I had my credentials memorized and specific ways I could help them. It was a volunteer gig, but I was new to the church, so this was important to me.
Thanking him, I brushed off the compliment outwardly.
But inwardly, I knew the truth. I was running late to the meeting and had my heart set on getting a smoothie beforehand. With my sugar dropping, I realized I wouldn’t make it in time if I stopped. Smoothie-less, I pulled up to the church and could not figure out how to get in … or which of the 27 doors to use.
I erupted in hungry, frustrated tears, before pulling myself together and calling someone to let me in.
But, to his eyes, I had it all together. Because that is the vibe I work hard at giving off – a young lady with a plan and a fire resumé to recommend her.
I recently moved into the basement of my senior pastor’s family home for a short transitional period. These people loved me, but I knew that there was a lot they didn’t know about me. This last week, though, I began to realize that I can leave here this fall with a savings account due to the discounted rent and a better idea of what a two-parent, ministry home looks like.

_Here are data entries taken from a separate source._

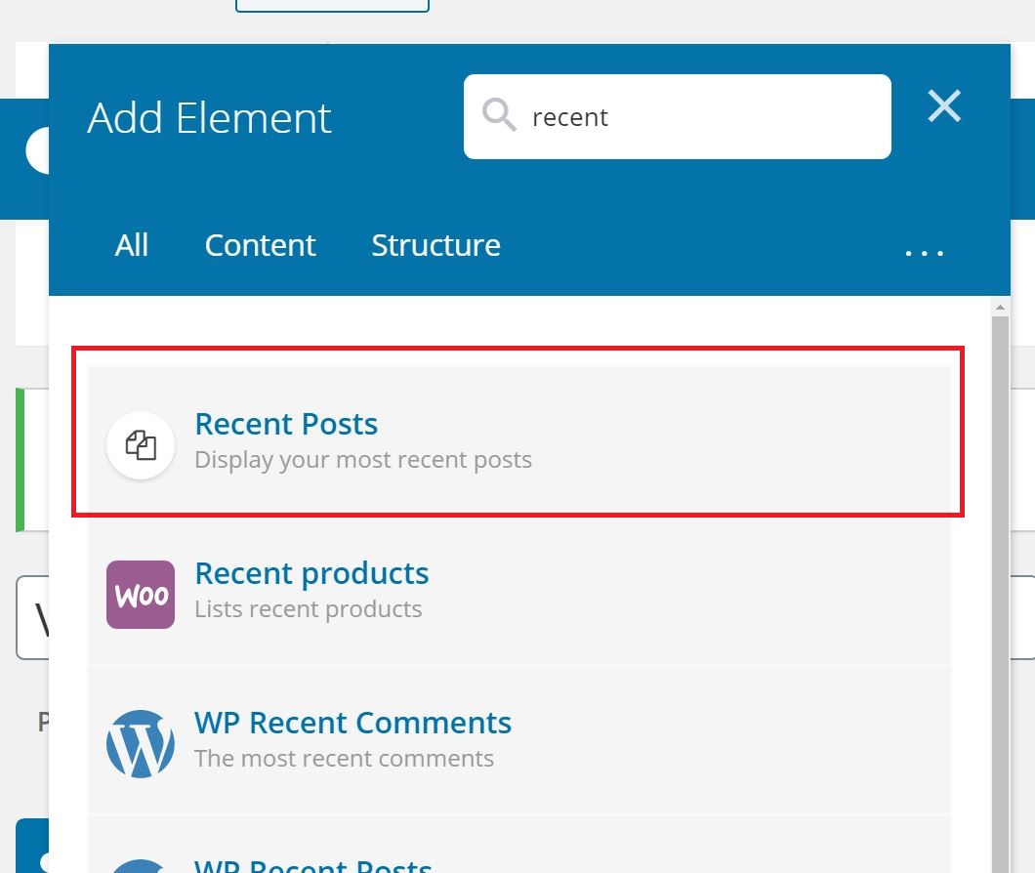Click "Display your most recent posts" description
This screenshot has width=1035, height=873.
coord(363,460)
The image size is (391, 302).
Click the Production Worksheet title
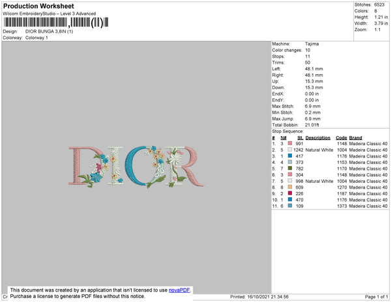click(38, 6)
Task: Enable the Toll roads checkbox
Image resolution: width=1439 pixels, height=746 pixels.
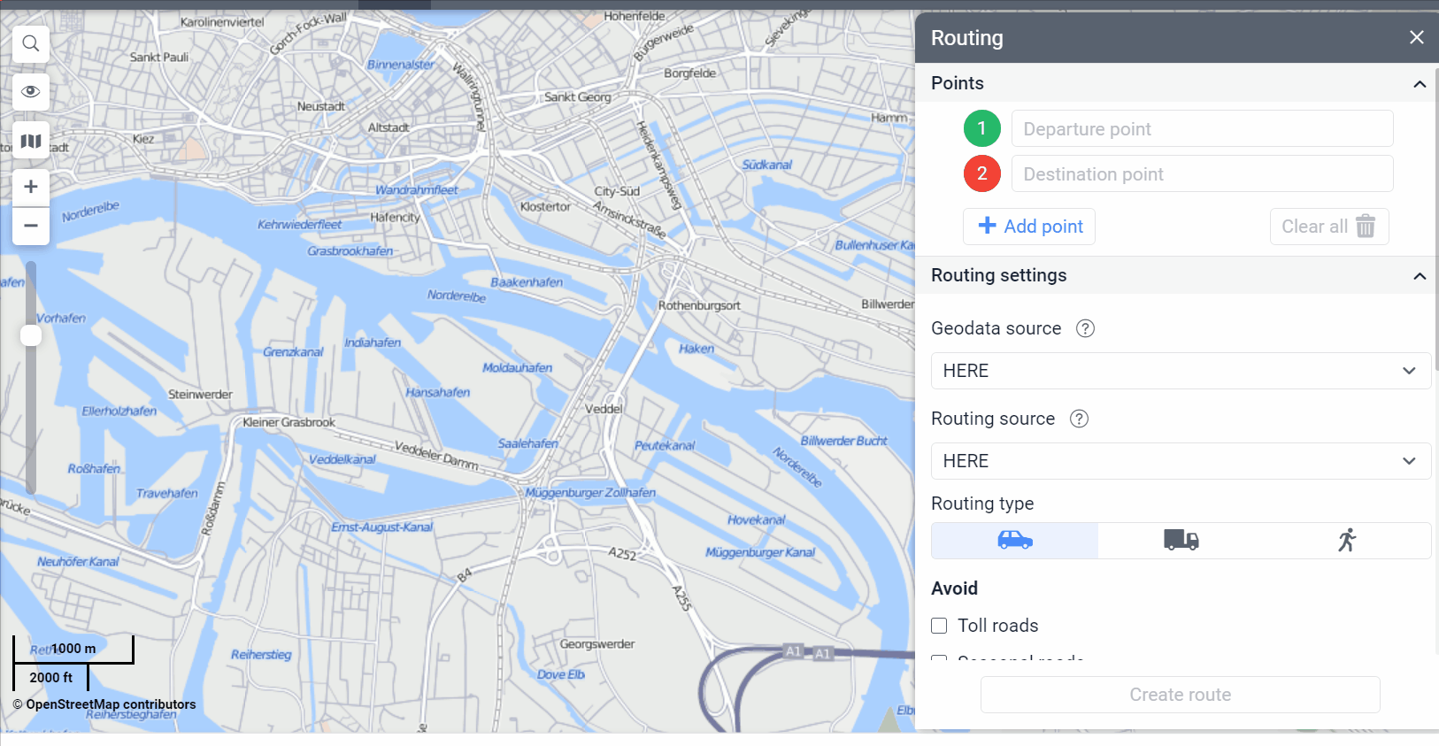Action: [939, 626]
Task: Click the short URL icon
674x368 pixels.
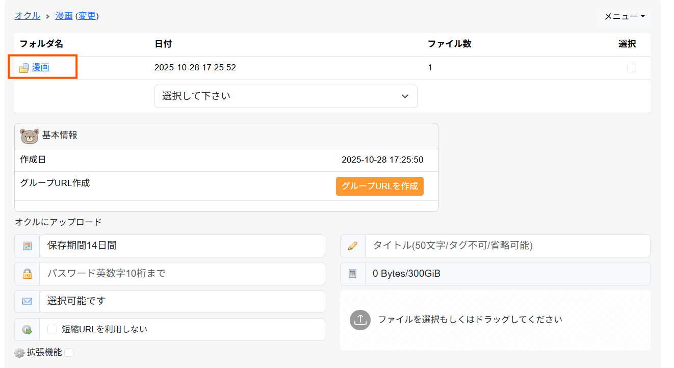Action: [x=27, y=330]
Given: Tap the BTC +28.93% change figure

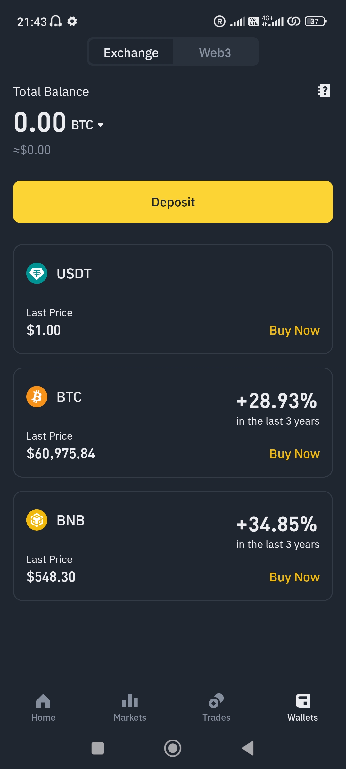Looking at the screenshot, I should 277,401.
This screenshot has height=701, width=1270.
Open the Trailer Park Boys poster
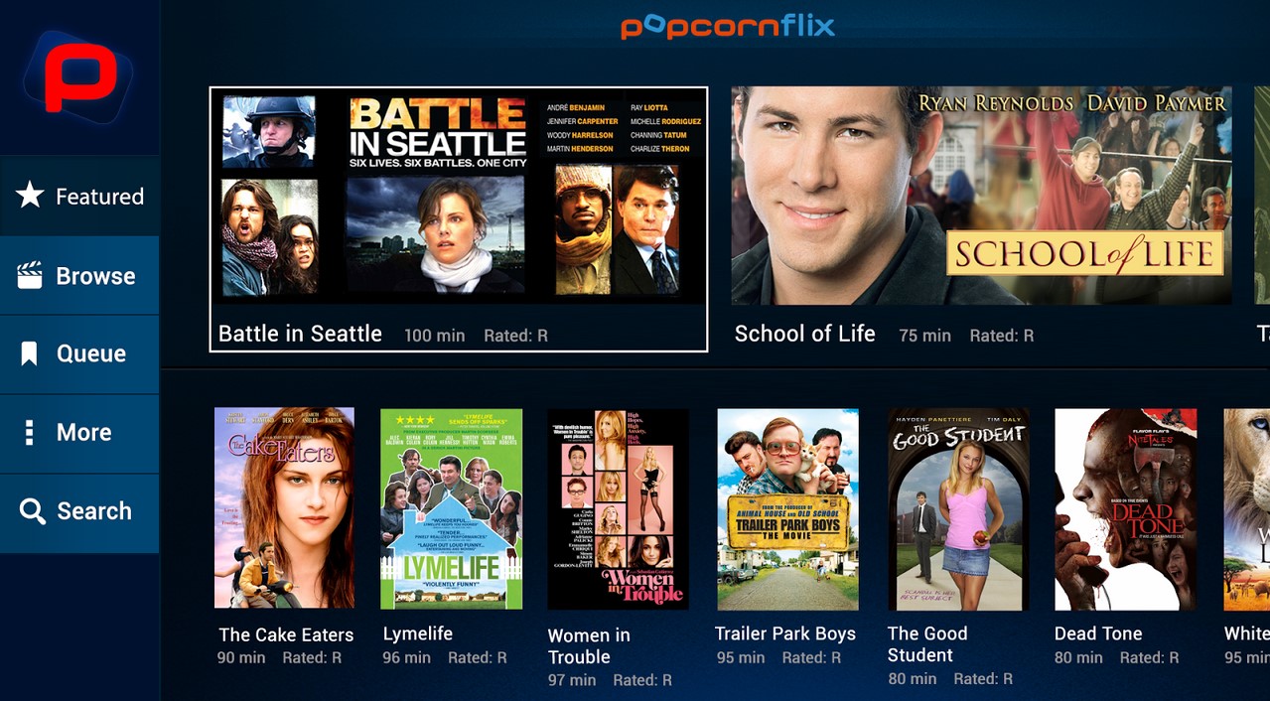(x=787, y=508)
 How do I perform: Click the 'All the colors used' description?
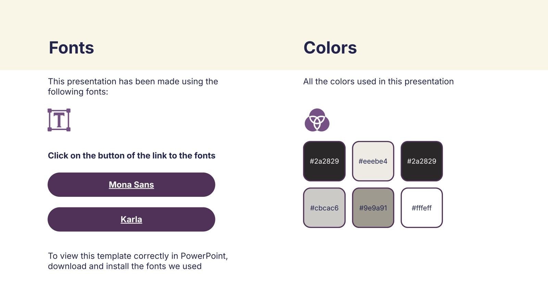pos(378,81)
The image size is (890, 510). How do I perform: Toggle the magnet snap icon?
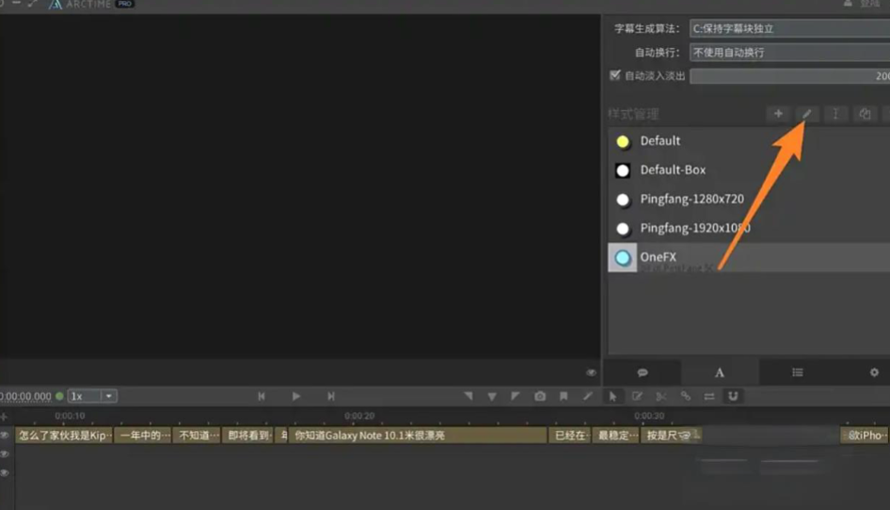coord(733,396)
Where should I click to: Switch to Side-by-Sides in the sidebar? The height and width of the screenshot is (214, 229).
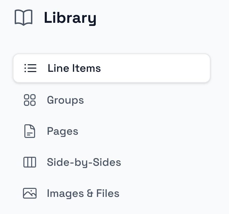click(84, 162)
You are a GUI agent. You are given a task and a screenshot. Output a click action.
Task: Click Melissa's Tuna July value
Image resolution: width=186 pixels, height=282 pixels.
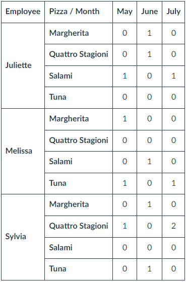[173, 183]
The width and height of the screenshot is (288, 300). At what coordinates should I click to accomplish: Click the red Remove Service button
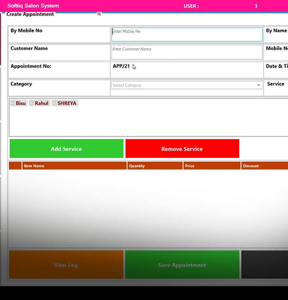(182, 149)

Or I could leave their home strengthened spiritually and set up to thrive.
But to do the latter, I’d have to be vulnerable, and from my perspective, I’d have to obliterate the Myriah this family knew and loved.
That was a high price for me, so I waited and considered my options.
Would they still love me after I took off my carefully curated mask?
Would they still be so supportive of my ministry/calling/career?
Would they be scared if I ugly cried in front of them?
All my insecurities surrounded me as I texted and asked if we could sit down and talk.
And, you know what? All those insecurities were lies from the enemy. As I poured out my heart, I felt loved, understood, supported, and cared for.
I felt overwhelming acceptance.
The next day, I walked upstairs after work needing to unload from my day. And they listened and gave me advice, with the exact same amount of respect they had before. My vulnerability hadn’t changed me in their eyes. I think it just made them care more.
I realized what was holding me back from genuine community was pride. And that makes God’s list of most detestable sins multiple times (see Isa. 2:12; James 6:4; Prov. 8:13, 16:5). Confessing and forsaking that was my first step.
We’re all at the point in this pandemic where we’re sick of masks, whether we’re for them or against them. This mask though – the polished Christian seeking people’s approval – is one God has called us to remove (Gal. 5:16).
Wouldn’t it just be so nice if we could find safe spaces to remove these spiritual masks?